It is possible that this question is already discussed somewhere on this site but I am not able to find it after several searches. Let us say my dataframe has only 2 columns which can be generated with below code
df=data.frame(brand=c('Audi','BMW','Audi','Toyota','Audi','Toyota'),
Model=c('A3','x', 'A4','Corolla','A5','Camry'))
Now I am interested in seeing for each brand, what are the models available. I do not want to sum or mean anything. This should be a simple solution but I am not able to find it.

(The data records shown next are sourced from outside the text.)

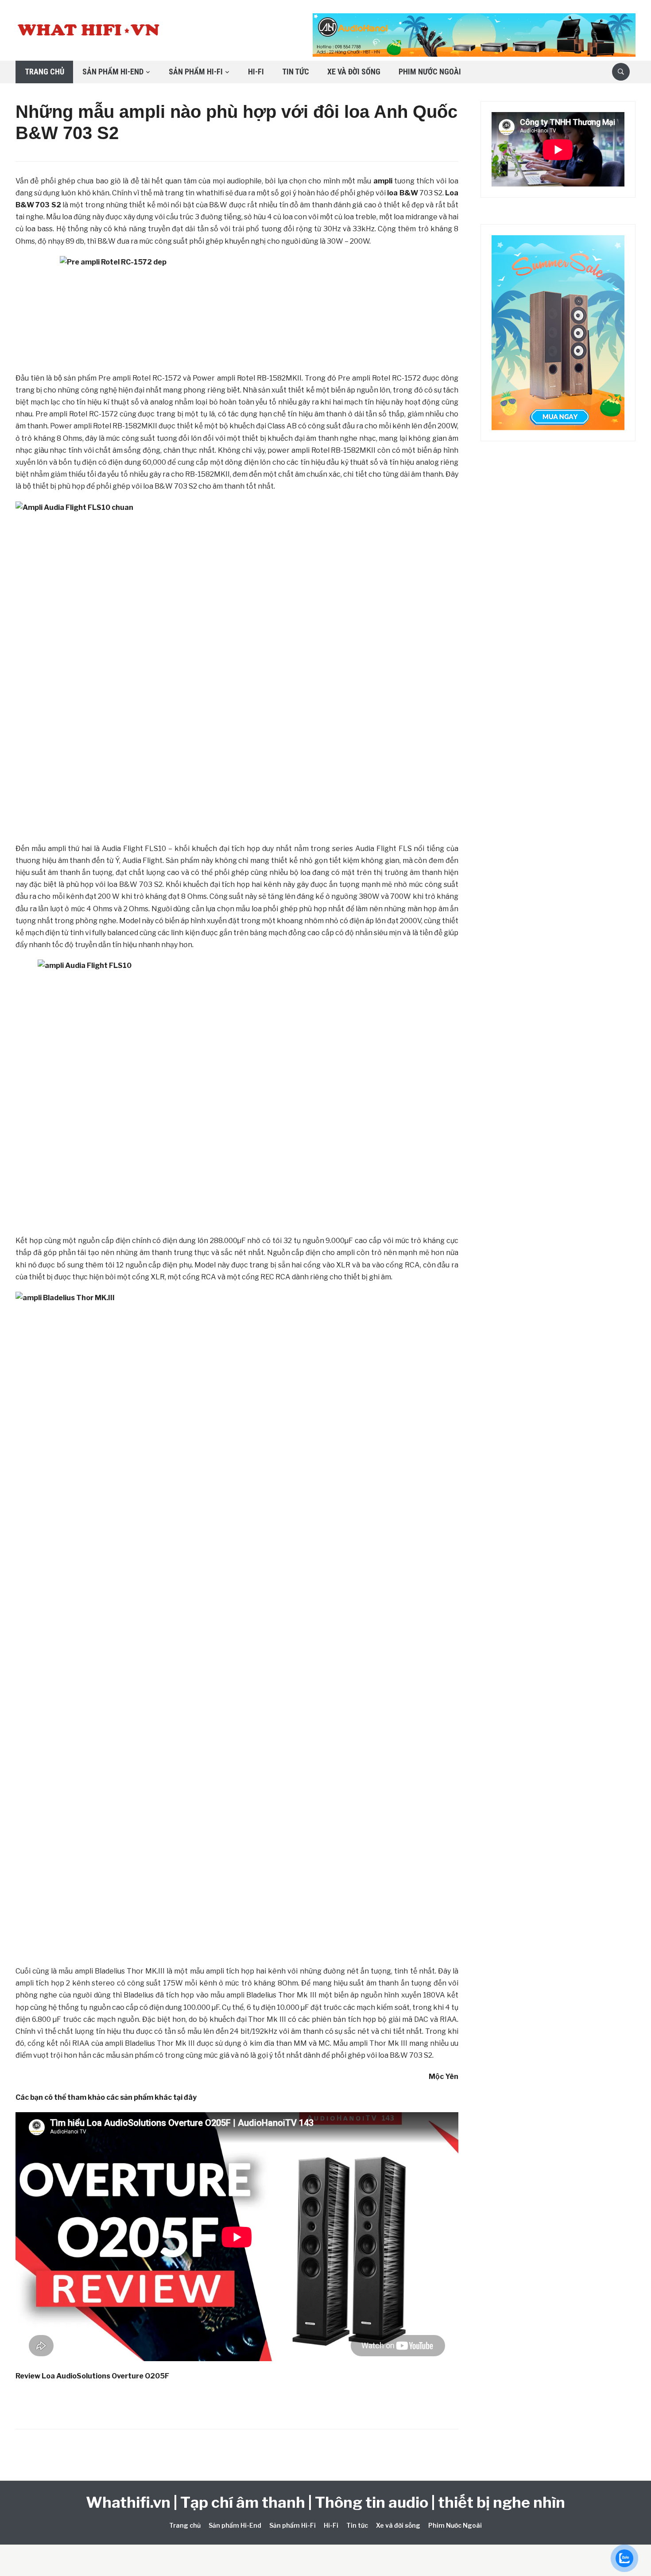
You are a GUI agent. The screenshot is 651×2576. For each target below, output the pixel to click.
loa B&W (402, 193)
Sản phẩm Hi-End (112, 71)
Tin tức (295, 71)
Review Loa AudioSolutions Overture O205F (92, 2376)
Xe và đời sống (353, 71)
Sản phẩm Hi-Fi (196, 71)
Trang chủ (44, 71)
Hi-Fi (256, 71)
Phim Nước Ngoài (430, 71)
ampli (382, 181)
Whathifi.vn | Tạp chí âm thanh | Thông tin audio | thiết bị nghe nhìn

Best I could find was using dcast
from reshape2
package. I do
dcast(df,brand+Model~.)
and I get this
brand Model .
1 Audi A3 A3
2 Audi A4 A4
3 Audi A5 A5
4 BMW x x
5 Toyota Camry Camry
6 Toyota Corolla Corolla
The first two columns are exactly what I want but I am thinking I am unnecessarily generating a third column and then discarding a later. Also, there is a chance this can be done without any additional library.
So my question is, is there a better or more efficient way of handling this?
(The actual data I have gives the count in the last column under '.' I do not know why the simplified example I created does not give the count but instead just repeats the value in second column. I will just take that up as a separate question if I have to!)
You can simply order the data.frame
by brand
and Model
. If you have duplicated values, you can use unique()
to only get distinct combinations.
unique(df[order(df$brand, df$Model), ])
returns
brand Model
1 Audi A3
3 Audi A4
5 Audi A5
2 BMW x
6 Toyota Camry
4 Toyota Corolla